### Short problem 1
Can you arrange the records as a numbered list, from the line containing "This screenshot has width=427, height=422." through the line containing "pos(109,178)", both lines included? Skip blank lines and leave out the pictures.

You are indexing instead of really iterating. If you are using a type with non-contiguous allocation (I suspect this might be the case with QList<>), then indexing will be more expensive since the code has to calculate "where" the n-th item is.
That being said. It still doesn't matter. The timing difference between those two pieces of code will be negligible if existent at all. Don't waste your time worrying about it. Write whichever you find more clear and understandable.
EDIT: As a bonus, currently I strongly favor the C++11 version of container iteration, it is clean, concise and simple:
for(QString &s : Con) {
// you code here
}
Since Qt 5.7 the foreach macro is deprecated, Qt encourages you to use the C++11 for instead.
http://doc.qt.io/qt-5/qtglobal.html#foreach
(more details about the difference here : https://www.kdab.com/goodbye-q_foreach/)
I don't want to answer the question which is faster, but I do want to say which is better.
The biggest problem with Qt's foreach is the fact that it takes a copy of your container before iterating over it. You could say 'this doesn't matter because Qt classes are refcounted' but because a copy is used you don't actually change your original container at all.
In summary, Qt's foreach can only be used for read-only loops and thus should be avoided. Qt will happily let you write a foreach loop which you think will update/modify your container but in the end all changes are thrown away.
First, I completely agree with the answer that "it doesn't matter". Pick the cleanest solution, and optimize if it becomes a problem.
But another way to look at it is that often, the fastest solution is the one that describes your intent most accurately. In this case, QT's foreach says that you'd like to apply some action for each element in the container.

### Data supplied
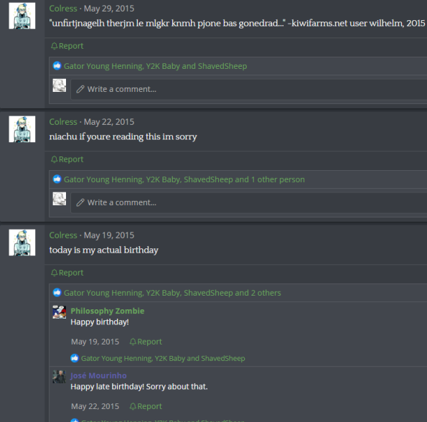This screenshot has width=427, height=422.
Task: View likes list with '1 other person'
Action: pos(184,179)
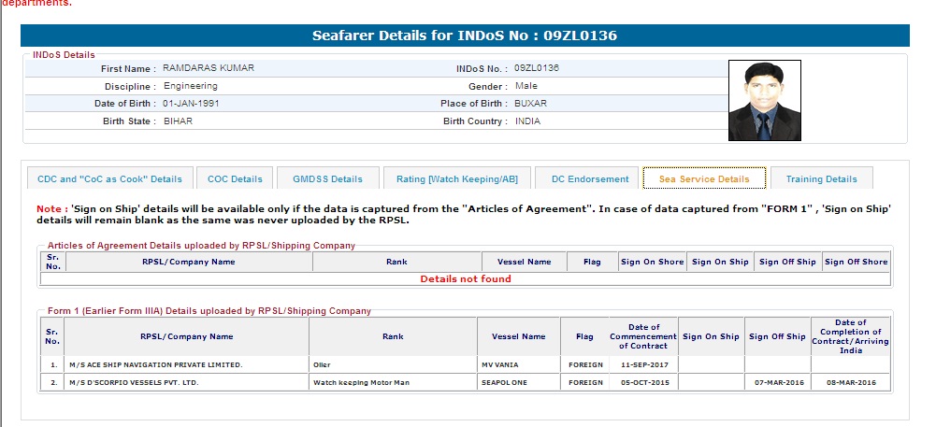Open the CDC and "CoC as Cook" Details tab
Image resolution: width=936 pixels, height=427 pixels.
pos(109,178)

---

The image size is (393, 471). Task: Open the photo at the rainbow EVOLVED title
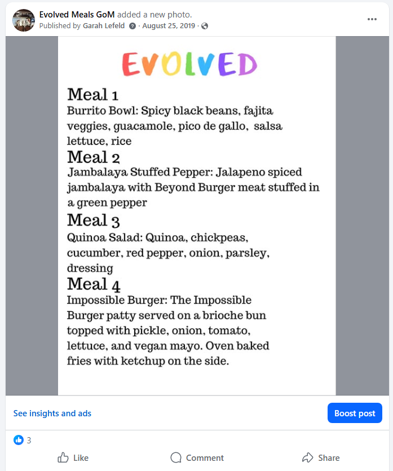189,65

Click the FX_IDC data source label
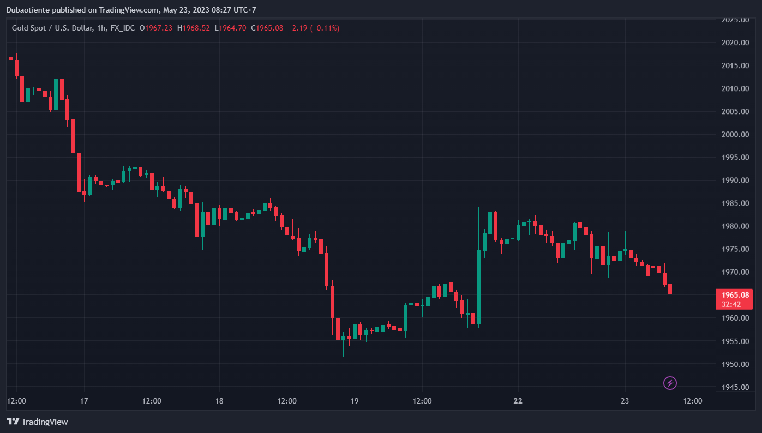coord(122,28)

---

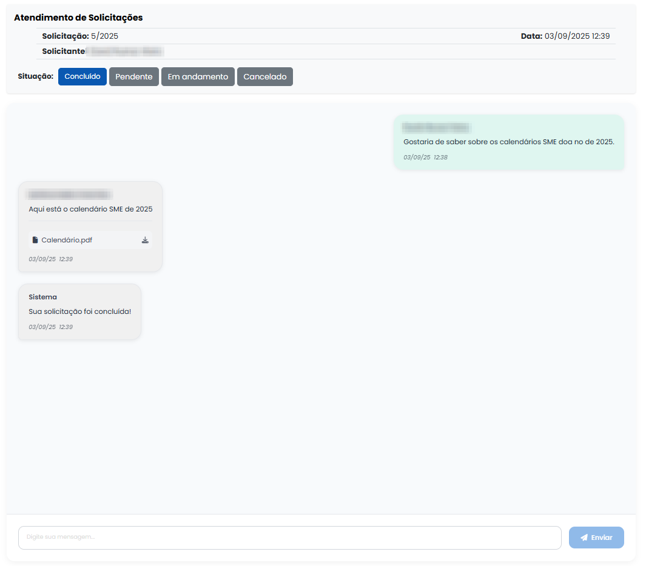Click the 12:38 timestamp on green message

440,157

### Short problem 2
In the text on Qt container iteration, swap "indexing" for "subscripting" and write out the part that opens with the words containing "You are indexing" and closes with "n-th item is.".

### Answer 1
1. This screenshot has width=427, height=422.
2. Task: View likes list with '1 other person'
3. Action: pos(184,179)
4. Open the CDC and "CoC as Cook" Details tab
5. Image resolution: width=936 pixels, height=427 pixels.
6. pos(109,178)

### Answer 2
You are subscripting instead of really iterating. If you are using a type with non-contiguous allocation (I suspect this might be the case with QList<>), then subscripting will be more expensive since the code has to calculate "where" the n-th item is.